Ciertamente nadie en su sano juicio pone en tela de duda el imperativo de que en Sinaloa fortalezcan el sector salud, sobre todo aquel que sirve desde un enfoque estrictamente social, como aparentemente es la idea de construir modernos hospitales en Culiacán y Mazatlán.

Abanderada la causa por el gobernador Mario López Valdez, la causa es impulsada con singular entusiasmo y para cuya concreción haría falta la aprobación del Congreso del Estado el esquema de financiamiento a través de la Asociación Público Privada; en otras palabras, con la participación de recursos de inversionistas ajenos (?) al poder de gobierno.

Pero de eso a que en el asunto, principalmente el que refiere reglas del uso y consecuencias del modelo que, hasta lo que se sabe, podría incidir en detrimento del erario, no han sido del todo muy claras, hay una distancia enorme que amerita sea precisado con la mayor transparencia posible.
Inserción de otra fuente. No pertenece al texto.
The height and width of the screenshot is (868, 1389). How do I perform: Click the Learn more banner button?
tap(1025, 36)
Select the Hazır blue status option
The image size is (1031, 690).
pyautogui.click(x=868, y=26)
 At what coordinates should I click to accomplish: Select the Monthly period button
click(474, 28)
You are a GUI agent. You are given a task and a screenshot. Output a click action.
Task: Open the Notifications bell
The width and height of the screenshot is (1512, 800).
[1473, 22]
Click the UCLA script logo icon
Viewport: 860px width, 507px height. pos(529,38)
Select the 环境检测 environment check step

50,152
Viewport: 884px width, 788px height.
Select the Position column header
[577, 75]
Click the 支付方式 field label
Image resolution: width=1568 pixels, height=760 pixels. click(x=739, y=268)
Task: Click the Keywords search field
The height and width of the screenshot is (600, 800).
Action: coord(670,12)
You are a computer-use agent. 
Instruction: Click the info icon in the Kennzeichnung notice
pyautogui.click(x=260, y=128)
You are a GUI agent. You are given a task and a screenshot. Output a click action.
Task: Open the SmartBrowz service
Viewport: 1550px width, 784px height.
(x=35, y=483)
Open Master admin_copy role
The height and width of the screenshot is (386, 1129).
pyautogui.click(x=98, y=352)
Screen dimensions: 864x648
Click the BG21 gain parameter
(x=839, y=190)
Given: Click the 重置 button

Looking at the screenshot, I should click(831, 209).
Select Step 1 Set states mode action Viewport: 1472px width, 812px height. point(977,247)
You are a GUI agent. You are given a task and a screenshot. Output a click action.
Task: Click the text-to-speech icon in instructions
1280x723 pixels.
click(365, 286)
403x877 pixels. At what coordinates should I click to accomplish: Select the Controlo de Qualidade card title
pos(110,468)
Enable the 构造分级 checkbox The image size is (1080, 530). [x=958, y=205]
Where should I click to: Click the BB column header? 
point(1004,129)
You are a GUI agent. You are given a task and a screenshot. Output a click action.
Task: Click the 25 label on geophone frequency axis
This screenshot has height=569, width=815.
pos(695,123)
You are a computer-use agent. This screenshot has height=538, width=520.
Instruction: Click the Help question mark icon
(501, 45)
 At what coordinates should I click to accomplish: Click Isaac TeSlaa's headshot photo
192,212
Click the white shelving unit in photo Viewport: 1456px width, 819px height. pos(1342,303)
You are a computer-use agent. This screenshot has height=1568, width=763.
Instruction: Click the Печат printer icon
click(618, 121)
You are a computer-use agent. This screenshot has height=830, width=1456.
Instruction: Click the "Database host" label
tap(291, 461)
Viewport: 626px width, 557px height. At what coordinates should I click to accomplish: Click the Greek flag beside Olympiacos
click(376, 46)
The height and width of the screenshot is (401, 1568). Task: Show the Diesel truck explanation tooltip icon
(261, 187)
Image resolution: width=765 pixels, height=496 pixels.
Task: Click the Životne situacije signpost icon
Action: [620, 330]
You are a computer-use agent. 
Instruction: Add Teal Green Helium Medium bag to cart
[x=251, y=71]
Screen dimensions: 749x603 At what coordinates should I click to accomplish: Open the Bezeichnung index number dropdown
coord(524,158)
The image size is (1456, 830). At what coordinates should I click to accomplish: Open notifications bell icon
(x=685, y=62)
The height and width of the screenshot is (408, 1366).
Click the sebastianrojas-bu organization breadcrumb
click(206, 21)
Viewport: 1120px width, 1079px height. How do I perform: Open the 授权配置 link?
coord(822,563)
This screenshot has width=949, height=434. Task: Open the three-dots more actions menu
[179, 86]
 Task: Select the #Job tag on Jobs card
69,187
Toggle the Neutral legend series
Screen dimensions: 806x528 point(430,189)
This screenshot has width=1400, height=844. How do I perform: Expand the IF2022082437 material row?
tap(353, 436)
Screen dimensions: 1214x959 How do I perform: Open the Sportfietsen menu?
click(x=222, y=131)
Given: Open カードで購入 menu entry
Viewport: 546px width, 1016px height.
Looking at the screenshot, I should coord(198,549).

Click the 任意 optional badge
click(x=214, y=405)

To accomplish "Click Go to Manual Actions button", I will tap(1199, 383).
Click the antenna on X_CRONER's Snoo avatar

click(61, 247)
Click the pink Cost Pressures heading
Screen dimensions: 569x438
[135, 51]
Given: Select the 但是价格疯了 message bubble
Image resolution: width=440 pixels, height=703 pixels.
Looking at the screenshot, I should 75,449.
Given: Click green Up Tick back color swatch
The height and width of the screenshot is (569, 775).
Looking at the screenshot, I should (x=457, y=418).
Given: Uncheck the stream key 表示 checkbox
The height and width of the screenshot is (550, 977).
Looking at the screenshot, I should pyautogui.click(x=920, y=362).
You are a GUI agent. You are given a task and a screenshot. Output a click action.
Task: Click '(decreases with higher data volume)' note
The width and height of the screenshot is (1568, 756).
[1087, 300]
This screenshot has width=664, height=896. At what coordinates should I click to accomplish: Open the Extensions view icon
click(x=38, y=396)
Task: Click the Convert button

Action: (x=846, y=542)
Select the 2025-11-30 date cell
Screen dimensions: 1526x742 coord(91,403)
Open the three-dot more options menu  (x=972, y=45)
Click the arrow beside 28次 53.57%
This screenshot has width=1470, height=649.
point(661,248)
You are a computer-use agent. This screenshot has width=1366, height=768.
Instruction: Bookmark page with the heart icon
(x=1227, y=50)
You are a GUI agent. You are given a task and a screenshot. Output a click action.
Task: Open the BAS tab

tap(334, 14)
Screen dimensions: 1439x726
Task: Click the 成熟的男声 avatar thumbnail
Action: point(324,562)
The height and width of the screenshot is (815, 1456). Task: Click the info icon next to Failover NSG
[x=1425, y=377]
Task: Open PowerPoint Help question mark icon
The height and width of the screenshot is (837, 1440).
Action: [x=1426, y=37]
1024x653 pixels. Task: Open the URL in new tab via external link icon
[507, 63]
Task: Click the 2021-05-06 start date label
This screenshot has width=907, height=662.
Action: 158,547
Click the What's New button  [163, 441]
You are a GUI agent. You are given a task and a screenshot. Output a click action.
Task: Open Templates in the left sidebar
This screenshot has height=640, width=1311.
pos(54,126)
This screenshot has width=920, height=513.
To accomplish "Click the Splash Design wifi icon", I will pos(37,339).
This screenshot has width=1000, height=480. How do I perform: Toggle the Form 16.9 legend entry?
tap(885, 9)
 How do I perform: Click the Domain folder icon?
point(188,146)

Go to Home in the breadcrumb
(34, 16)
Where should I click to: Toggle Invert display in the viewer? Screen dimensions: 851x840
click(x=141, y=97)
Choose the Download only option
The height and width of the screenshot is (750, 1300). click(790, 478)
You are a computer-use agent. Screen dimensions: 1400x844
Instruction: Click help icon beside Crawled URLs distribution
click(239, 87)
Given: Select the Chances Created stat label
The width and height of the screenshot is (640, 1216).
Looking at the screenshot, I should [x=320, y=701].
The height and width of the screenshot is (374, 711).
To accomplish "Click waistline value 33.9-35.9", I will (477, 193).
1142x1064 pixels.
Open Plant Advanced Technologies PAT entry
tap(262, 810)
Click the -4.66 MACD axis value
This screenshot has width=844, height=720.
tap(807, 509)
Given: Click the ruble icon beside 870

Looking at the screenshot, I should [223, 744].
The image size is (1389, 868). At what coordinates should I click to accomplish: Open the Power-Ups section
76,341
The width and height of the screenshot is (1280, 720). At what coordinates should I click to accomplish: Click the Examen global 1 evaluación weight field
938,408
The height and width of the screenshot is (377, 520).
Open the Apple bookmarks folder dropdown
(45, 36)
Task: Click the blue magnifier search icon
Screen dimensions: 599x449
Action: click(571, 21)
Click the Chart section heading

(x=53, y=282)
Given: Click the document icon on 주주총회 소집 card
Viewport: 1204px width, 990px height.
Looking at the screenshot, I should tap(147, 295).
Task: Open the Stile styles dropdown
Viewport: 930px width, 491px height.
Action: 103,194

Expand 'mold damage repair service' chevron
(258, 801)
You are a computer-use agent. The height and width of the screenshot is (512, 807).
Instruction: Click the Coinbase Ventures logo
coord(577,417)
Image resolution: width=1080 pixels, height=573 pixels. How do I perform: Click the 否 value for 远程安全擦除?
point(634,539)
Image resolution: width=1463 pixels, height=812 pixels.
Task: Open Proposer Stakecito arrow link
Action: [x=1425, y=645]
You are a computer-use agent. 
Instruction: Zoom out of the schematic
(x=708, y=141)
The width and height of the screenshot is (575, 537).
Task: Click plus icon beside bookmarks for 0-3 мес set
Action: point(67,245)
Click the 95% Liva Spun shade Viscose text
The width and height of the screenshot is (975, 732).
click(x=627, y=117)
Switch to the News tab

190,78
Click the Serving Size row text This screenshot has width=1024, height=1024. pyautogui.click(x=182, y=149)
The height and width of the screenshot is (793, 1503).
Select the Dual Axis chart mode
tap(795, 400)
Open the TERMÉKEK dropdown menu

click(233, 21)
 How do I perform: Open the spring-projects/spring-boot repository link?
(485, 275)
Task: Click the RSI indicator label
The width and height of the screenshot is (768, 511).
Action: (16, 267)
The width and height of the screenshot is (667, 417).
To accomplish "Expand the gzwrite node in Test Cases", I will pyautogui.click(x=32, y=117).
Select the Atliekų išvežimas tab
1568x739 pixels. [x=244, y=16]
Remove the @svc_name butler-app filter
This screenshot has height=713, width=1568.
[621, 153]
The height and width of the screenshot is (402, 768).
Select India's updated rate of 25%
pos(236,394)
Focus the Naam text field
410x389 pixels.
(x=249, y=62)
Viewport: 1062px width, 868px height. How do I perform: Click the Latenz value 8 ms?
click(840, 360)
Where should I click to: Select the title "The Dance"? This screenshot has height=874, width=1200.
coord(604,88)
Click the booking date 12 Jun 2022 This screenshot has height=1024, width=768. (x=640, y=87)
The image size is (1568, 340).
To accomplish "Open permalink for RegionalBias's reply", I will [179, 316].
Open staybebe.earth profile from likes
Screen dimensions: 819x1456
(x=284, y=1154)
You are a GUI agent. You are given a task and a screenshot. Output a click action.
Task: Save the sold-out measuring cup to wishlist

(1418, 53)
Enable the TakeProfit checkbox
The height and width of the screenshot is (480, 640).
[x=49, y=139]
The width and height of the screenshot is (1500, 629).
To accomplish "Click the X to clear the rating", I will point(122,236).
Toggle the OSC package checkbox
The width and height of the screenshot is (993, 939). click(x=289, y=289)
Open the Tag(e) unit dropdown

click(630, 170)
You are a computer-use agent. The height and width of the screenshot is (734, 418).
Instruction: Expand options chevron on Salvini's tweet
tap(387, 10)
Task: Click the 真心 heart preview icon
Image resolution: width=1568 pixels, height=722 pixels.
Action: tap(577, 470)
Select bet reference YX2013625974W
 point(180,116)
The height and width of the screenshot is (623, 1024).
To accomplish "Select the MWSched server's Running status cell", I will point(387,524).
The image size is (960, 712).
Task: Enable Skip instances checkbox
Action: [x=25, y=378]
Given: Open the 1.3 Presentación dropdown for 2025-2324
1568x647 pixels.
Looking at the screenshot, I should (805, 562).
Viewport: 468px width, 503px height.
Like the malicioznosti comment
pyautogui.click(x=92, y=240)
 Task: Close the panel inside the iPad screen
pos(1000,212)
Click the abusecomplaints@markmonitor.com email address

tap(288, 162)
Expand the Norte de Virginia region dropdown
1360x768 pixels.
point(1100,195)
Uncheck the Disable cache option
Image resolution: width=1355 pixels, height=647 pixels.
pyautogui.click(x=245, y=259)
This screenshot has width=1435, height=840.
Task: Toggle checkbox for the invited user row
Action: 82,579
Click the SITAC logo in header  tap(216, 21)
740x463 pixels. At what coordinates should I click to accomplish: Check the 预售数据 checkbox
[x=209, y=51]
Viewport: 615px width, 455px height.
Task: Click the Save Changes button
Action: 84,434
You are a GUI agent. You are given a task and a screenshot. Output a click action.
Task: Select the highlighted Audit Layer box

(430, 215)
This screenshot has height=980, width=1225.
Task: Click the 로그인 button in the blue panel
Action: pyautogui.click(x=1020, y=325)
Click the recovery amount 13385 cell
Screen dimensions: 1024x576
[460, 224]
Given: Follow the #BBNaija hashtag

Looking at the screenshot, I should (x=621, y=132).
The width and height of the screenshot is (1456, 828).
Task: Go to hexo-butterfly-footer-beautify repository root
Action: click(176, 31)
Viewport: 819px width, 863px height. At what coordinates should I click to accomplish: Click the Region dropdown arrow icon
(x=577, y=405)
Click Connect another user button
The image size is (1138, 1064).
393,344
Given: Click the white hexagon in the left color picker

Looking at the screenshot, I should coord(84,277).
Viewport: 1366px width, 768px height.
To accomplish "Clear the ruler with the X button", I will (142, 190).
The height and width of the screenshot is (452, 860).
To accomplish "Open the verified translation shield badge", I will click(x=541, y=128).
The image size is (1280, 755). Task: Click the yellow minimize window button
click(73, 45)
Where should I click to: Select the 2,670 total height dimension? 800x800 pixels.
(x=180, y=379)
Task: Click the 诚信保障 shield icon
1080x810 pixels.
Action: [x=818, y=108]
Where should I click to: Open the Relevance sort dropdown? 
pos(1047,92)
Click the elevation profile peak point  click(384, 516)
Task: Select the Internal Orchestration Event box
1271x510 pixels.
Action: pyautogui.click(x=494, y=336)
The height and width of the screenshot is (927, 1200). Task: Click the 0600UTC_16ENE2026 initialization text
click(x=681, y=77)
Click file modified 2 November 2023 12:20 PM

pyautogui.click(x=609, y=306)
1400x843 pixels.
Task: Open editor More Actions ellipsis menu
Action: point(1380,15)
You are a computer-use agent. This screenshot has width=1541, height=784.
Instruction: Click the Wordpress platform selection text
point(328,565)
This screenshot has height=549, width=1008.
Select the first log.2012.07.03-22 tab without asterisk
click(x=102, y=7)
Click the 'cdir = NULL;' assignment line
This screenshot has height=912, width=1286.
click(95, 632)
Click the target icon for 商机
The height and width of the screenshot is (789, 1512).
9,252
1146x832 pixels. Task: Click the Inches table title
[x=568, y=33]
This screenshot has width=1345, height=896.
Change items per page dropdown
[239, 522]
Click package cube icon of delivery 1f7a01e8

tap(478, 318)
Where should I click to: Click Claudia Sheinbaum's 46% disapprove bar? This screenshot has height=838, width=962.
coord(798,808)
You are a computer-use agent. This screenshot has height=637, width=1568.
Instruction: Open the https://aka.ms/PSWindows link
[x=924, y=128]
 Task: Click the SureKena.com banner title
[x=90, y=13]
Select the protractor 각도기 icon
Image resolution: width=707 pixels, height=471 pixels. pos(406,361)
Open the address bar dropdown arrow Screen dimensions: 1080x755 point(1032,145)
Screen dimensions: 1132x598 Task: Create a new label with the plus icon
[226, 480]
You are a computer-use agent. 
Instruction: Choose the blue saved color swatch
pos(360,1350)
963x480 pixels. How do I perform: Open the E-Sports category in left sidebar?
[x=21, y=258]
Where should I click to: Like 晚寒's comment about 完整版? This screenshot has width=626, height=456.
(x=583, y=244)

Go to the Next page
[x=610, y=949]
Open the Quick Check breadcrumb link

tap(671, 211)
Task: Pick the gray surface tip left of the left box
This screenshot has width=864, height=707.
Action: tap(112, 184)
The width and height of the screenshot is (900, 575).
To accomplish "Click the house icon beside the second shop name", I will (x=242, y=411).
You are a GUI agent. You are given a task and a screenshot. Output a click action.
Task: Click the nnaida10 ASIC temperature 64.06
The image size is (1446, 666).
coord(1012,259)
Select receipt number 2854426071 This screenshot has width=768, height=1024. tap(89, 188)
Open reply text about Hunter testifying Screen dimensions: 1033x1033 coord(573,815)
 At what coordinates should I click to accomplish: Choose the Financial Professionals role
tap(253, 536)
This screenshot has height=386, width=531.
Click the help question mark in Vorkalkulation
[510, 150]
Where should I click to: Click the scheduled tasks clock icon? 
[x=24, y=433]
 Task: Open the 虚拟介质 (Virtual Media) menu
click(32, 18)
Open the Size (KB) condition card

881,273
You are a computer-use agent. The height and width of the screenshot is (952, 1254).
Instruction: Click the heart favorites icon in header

A propósito de ello, el diputado Jesús Burgos, quien cuestiona severamente la pretensión de costear mediante la APPs las obras, por otro lado establece que no se cuestiona la necesidad que tiene Sinaloa de esas clínicas, y que de realizarse conforme lo dictan las normas del financiamiento que traen de moda los gobiernos, deberá ser, sin dejar lugar a dudas de subyacentes intereses que podrían animarlo, porque hasta son más las sospechas, que claridad, lo que ha levantado el proyecto.

Por lo que visualiza Burgos, se quiere levantar los hospitales con recursos públicos que no han llegado, de cuatro gobiernos inexistentes para endeudar a gobernantes (hijos y nietos) que todavía no nacen, habida cuenta que se pagaría a las empresas con dinero de las participaciones federales, lo que implica una deuda para cuatro futuros sexenios, por el monto de 13 mil millones de pesos.

Pero al margen de discusiones técnicas y números generados por el tipo de inversión, Burgos, dada su postura opositora que de alguna manera refleja la convicción de lo que pudiera esconder el esquema, ha fortalecido su liderazgo político a lo que igual han contribuido el resto de los diputados con sus actitudes de sometimiento al Poder Ejecutivo, vergonzosas actitudes, prohijadas desde luego por el "líder" de la Cámara, Jesús Enrique Hernández Chávez, para convertirlo en el más abyecto de los congresos estatales y mire que los ha habido, pero no al grado actual.

Ahora bien, en medio de la polémica del tema de la iniciativa para modificar los decretos de las AAPs en la que JBP, dejando de lado las vísceras a ultranza, argumenta con razonamientos su debate, para anotarse un buen punto en la esgrima político-mediática, luego de que el gobernador criticó a quienes no están de acuerdo con su propuesta, calificándolos tácitamente de enemigos de Sinaloa.

El asunto no llegó a mayores, pues la respuesta de quien se sintió aludido, lo único que plantea a López Valdez es tolerancia y respeto a quienes piden como él y otros líderes de opinión y sociales, exponga argumentos que convenzan de que el Estado puede soportar financieramente el pago, pero sin comprometer buena parte del desarrollo futuro de Sinaloa.

El gobernador acusó recibo y se concretó a señalar en lo que es una buena actitud de estadista que prefería respetar las voces discordantes y además que no se subiría a esa dinámica, por lo que es fácil colegir en sentido figurado, que carece de esquina, por lo que como boxeador, prefirió bajarse de encordado.